▶ Tarea requerida: Reproduzca textualmente cada una de las líneas del material que aparece a continuación.

--------------------------------

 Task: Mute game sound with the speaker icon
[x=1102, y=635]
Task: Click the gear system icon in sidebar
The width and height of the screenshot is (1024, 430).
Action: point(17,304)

--------------------------------

▶ Solución:
 Task: Mute game sound with the speaker icon
[x=1102, y=635]
Task: Click the gear system icon in sidebar
The width and height of the screenshot is (1024, 430).
Action: point(17,304)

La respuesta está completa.